Laisser au Parlement le temps d’examiner la manœuvre en deuxième lecture, en évitant de se précipiter pour l’approuver sans modifications comme ces dernières années. C’est l’objet d’une proposition de loi (« Modifications de l’article 7 de la loi n° 196 du 31 décembre 2009, relative aux délais de présentation de la note d’actualisation du document économique et financier et du projet de loi de finances de l’État au Chambres “) du 1er mars à l’examen de la commission budgétaire de la Chambre. Le texte, présenté par le président de la commission, le député dem Fabio Melilli, président de la commission, et signé par les chefs des groupes de la majorité et de l’opposition, prévoit la présentation par le gouvernement aux chambres Nadef du 27 au 20 septembre, et du 20 au 10 octobre celui de la loi de finances. En cas de retard sur la deuxième échéance, le premier ministre fera promptement rapport aux Chambres sur les causes.
Tendance depuis 2016
Le fait que le texte ait été signé par les chefs des groupes de la majorité et de l’opposition est le signe qu’il s’agit pour tous les partis d’une tendance à inverser celle qui, depuis 2016, en raison du report de la date limite de dépôt du projet de loi de finances (auparavant il était de 15 octobre, et jusqu’en 2009 au 30 septembre) mais pas seulement, a vu progressivement s’éroder le temps consacré à l’examen parlementaire en seconde lecture, réduit au minimum pour clôturer d’ici la fin de l’année et éviter le risque d’exercice provisoire.
Le message lancé par le chef de l’Etat
Dès sa réélection président de la République, Sergio Mattarella a également souligné que “la compression des temps parlementaires représente un risque certainement non moindre de retards injustifiés”.

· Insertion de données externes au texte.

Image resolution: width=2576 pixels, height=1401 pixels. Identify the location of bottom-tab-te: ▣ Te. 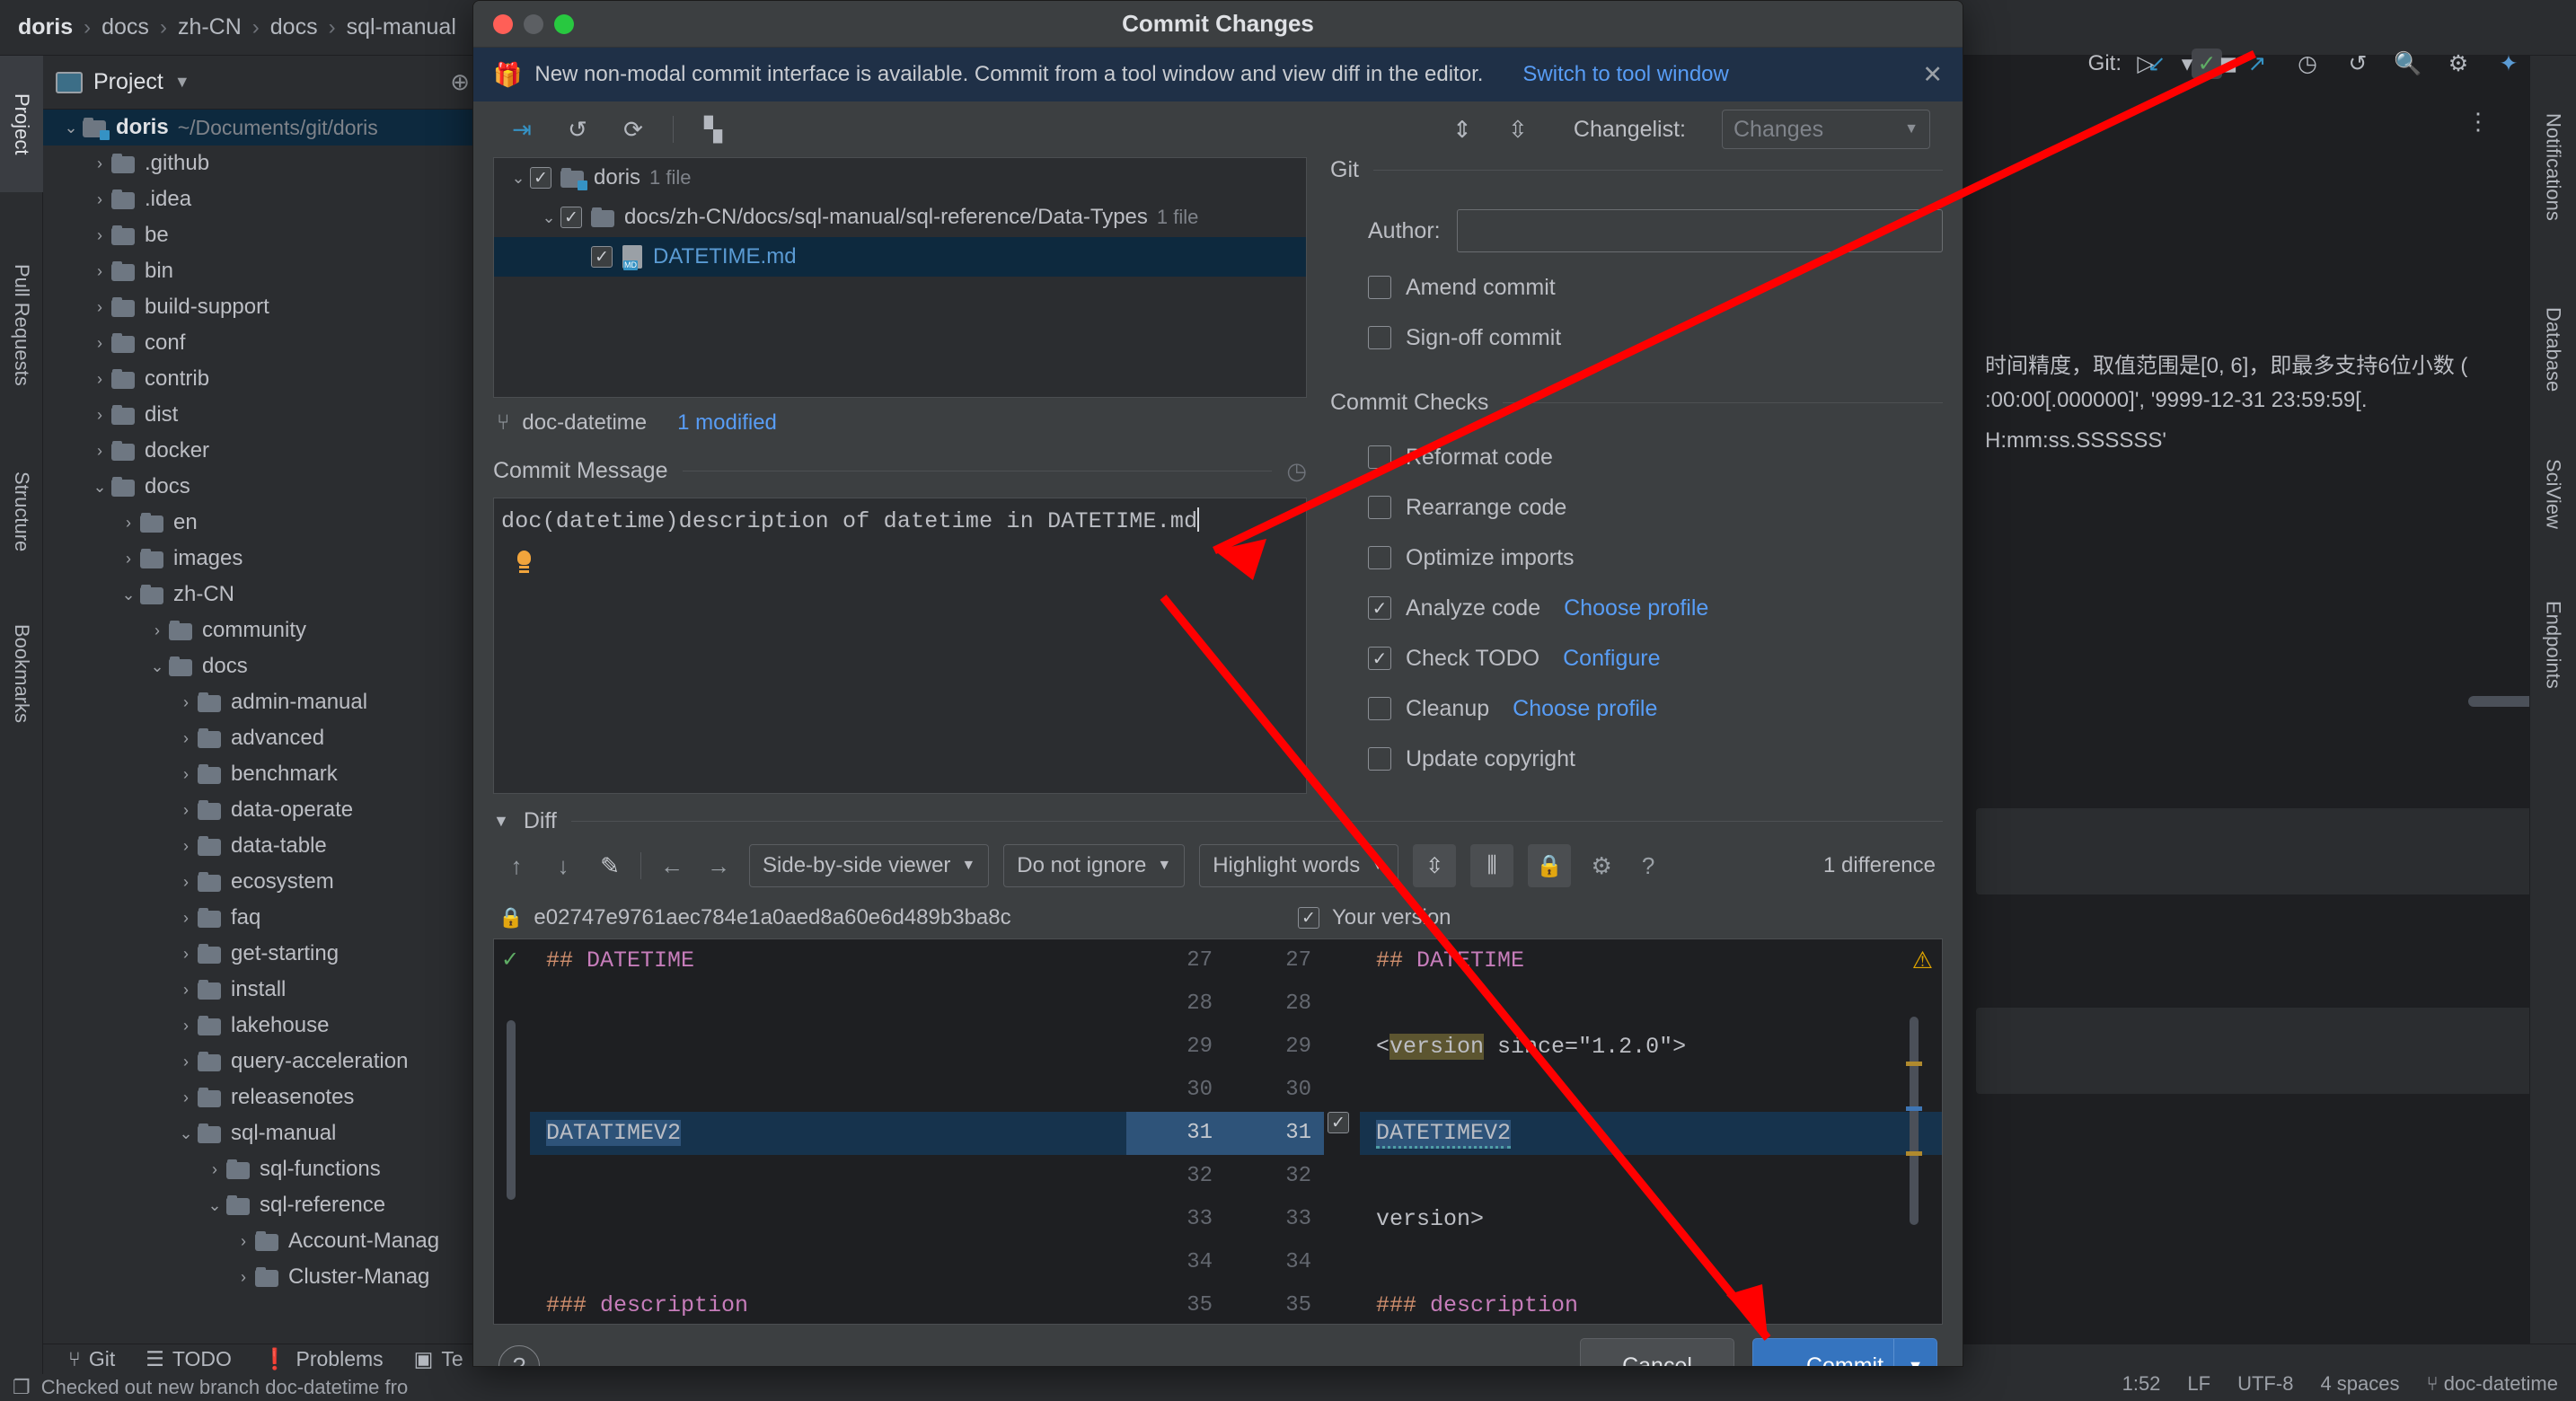
(438, 1359).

Que prévoit la proposition
Sur la base de la proposition, la présentation par le gouvernement aux chambres de la Nadef de la mise à jour du document économique et financier, qui permet de réviser les prévisions économiques, serait avancée du 27 au 20 septembre. Le délai de présentation du projet de loi de finances passerait alors du 20 au 10 octobre. En cas de retard sur la deuxième échéance, le premier ministre devra se présenter au Parlement pour en expliquer les raisons.
La dernière manœuvre a lancé le processus parlementaire avec trois semaines de retard
Une éventualité pratiquement évidente. La dernière occasion où le gouvernement a été ponctuel remonte à 2010. En 2020, le retard était de près d’un mois, et la dernière manœuvre a également lancé le processus parlementaire avec trois semaines de retard. Également complice d’avalanches d’amendements, les délais de la première lecture ont souvent été rallongés et ceux de la seconde lecture ont été raccourcis (entre 3 et 8 jours ces trois dernières années).